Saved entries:

┌──

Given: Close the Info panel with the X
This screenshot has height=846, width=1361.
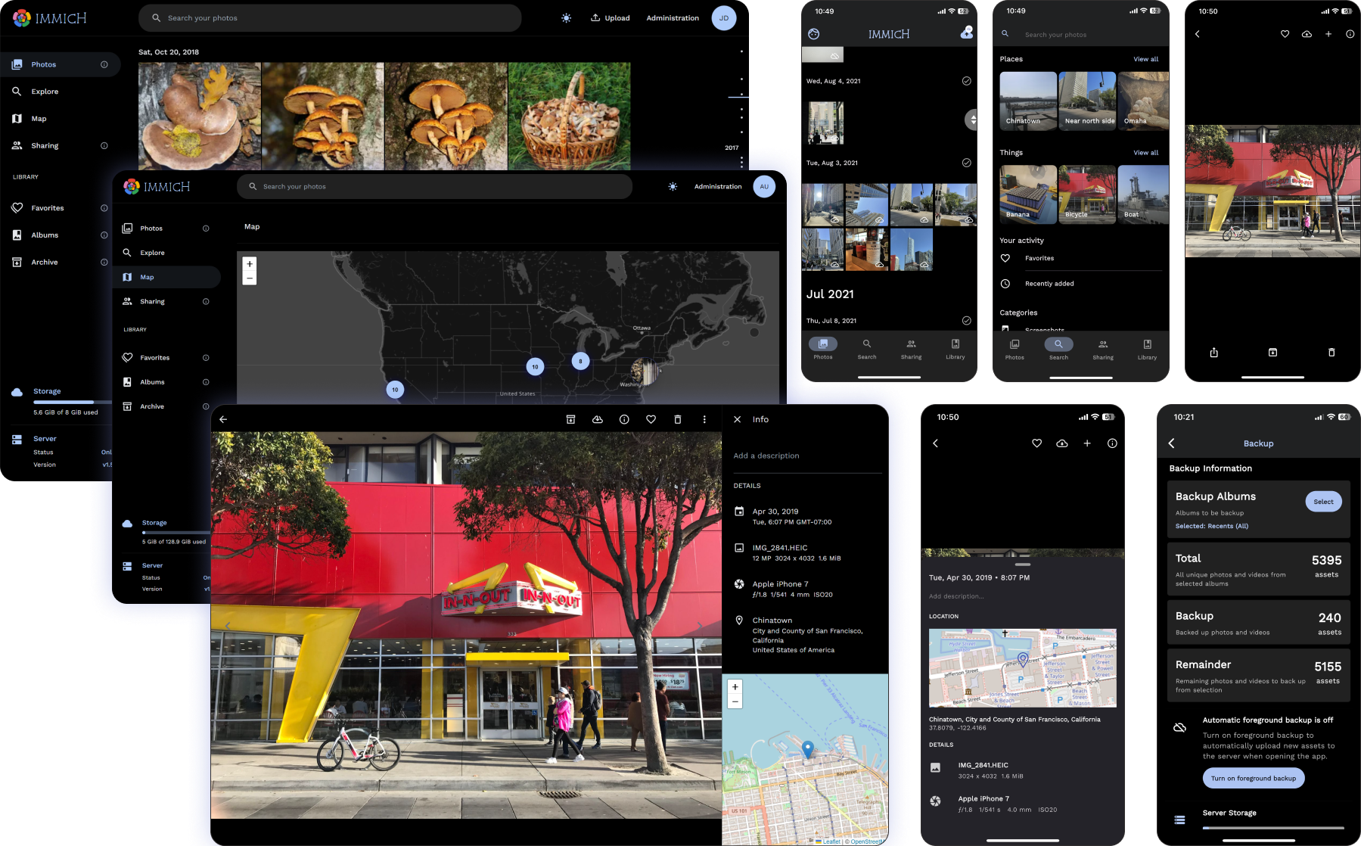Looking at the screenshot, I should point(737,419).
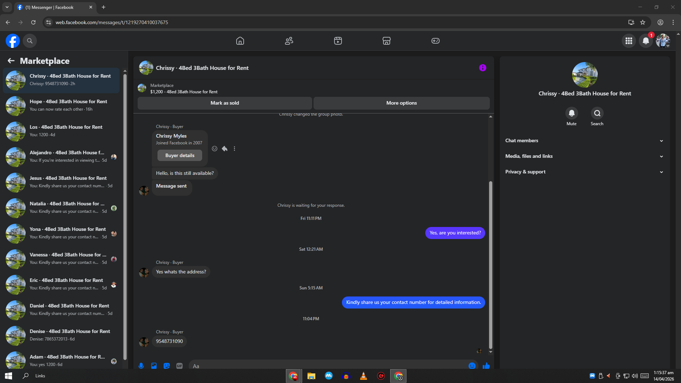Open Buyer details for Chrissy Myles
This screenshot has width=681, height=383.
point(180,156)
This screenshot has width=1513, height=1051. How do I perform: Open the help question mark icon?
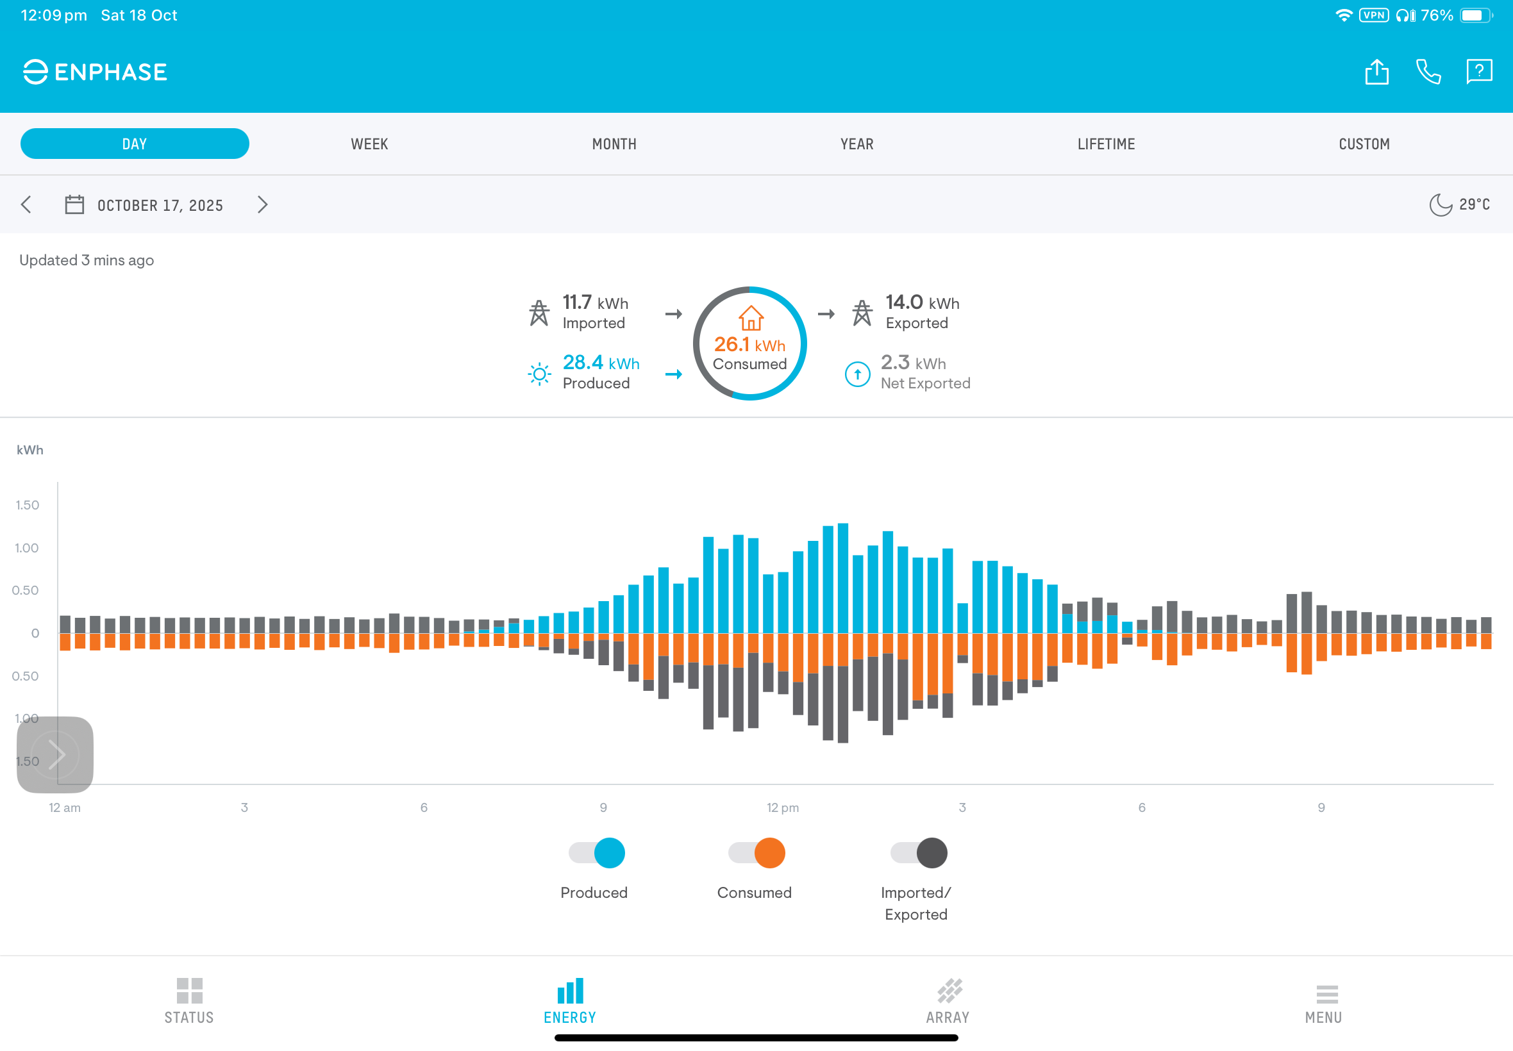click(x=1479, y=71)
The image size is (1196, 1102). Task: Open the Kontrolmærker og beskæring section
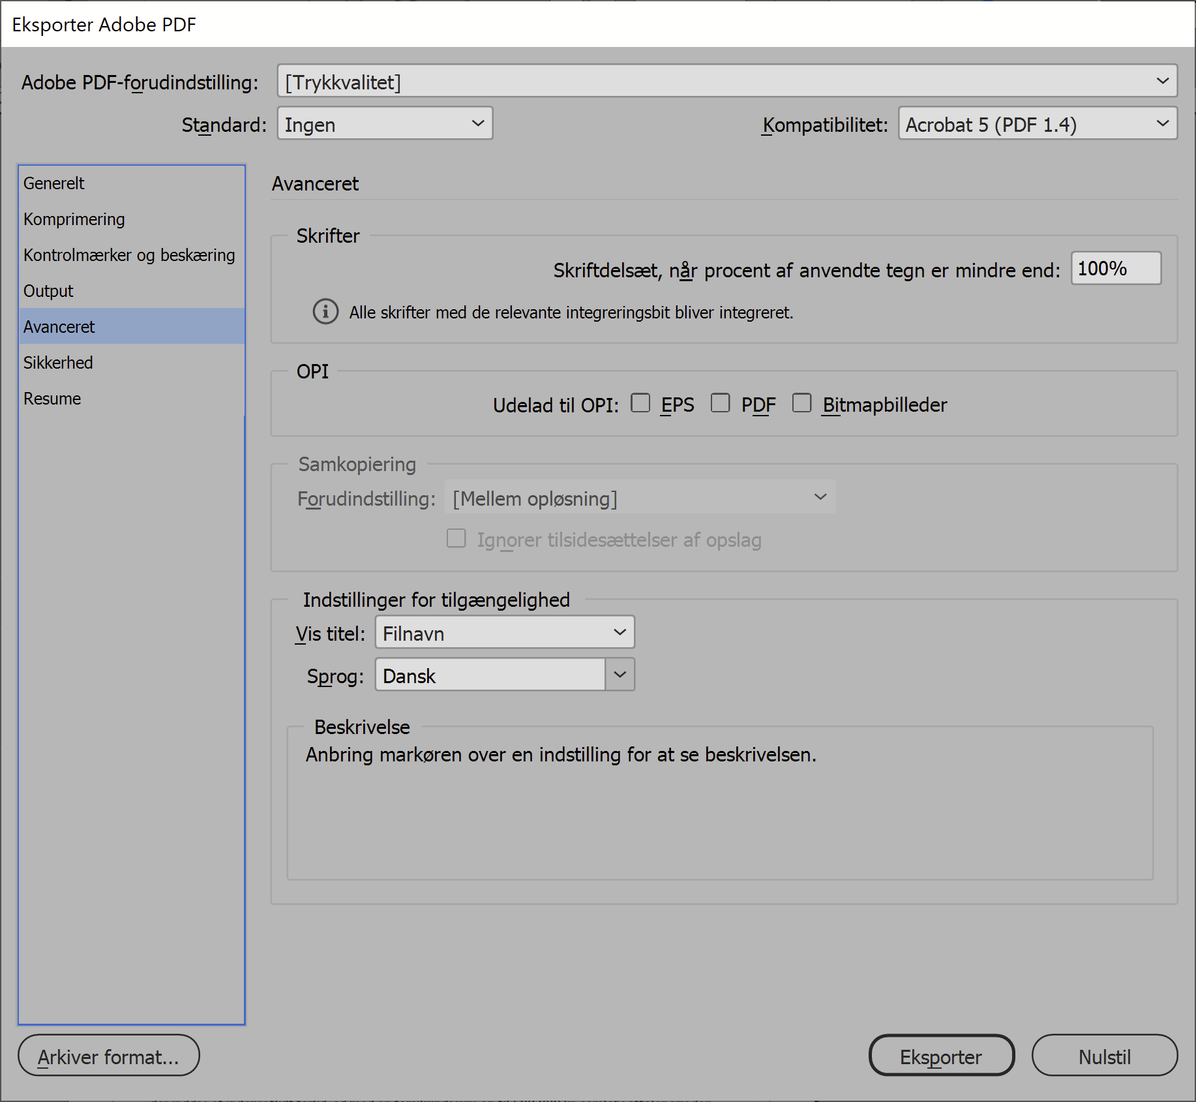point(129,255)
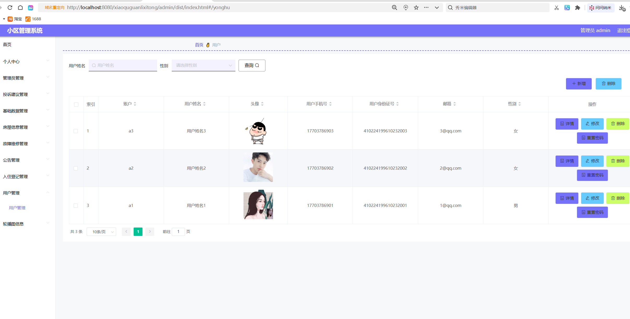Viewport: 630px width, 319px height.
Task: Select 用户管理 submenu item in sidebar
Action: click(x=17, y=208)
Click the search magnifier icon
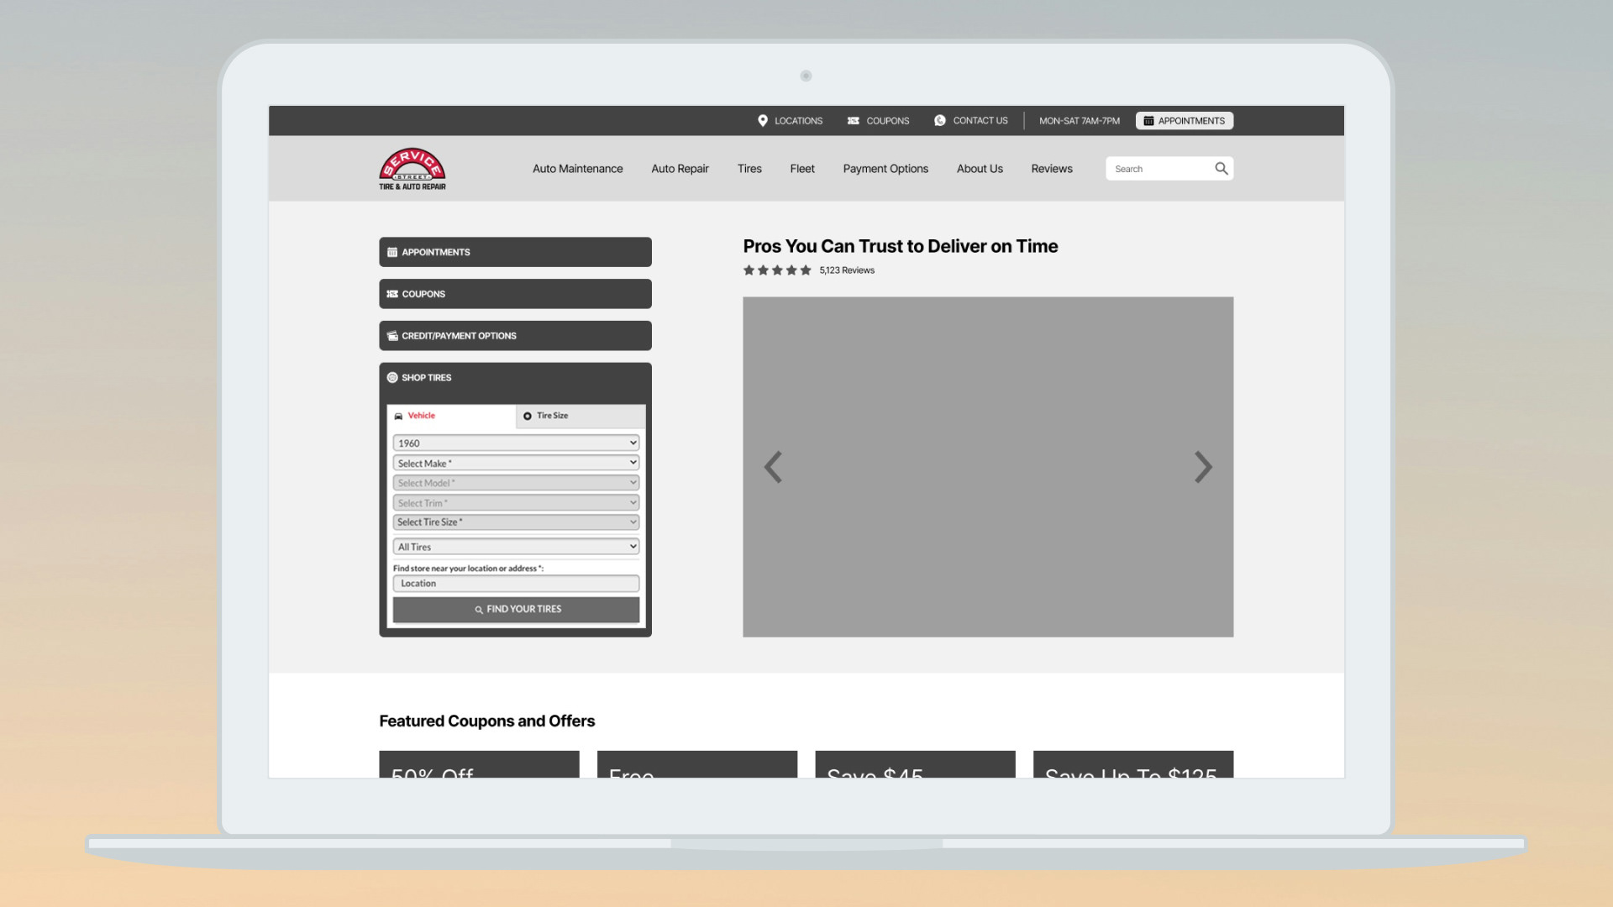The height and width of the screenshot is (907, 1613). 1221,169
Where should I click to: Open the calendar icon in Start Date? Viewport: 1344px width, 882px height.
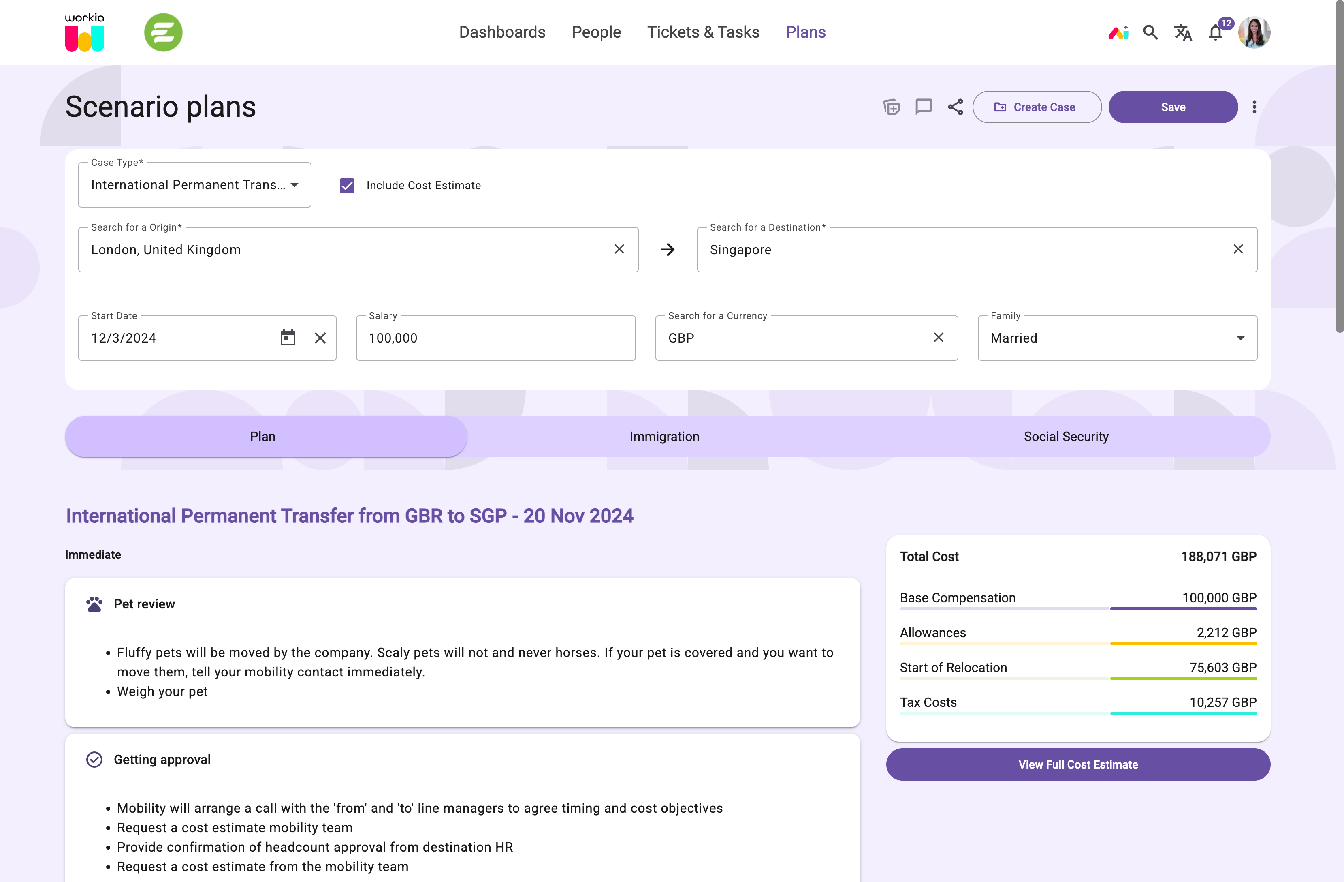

└──

Return the records word for word, leaving every picture out of the copy.

Given: Close the Info panel with the X
This screenshot has height=846, width=1361.
Looking at the screenshot, I should point(737,419).
Open Buyer details for Chrissy Myles
This screenshot has width=681, height=383.
point(180,156)
This screenshot has width=1513, height=1051. How do I perform: Open the help question mark icon?
click(x=1479, y=71)
The image size is (1196, 1102). Task: Open the Kontrolmærker og beskæring section
point(129,255)
Viewport: 630px width, 319px height.
Task: Select 用户管理 submenu item in sidebar
Action: click(x=17, y=208)
Click the search magnifier icon
The height and width of the screenshot is (907, 1613). 1221,169
Where should I click to: Open the calendar icon in Start Date? Viewport: 1344px width, 882px height.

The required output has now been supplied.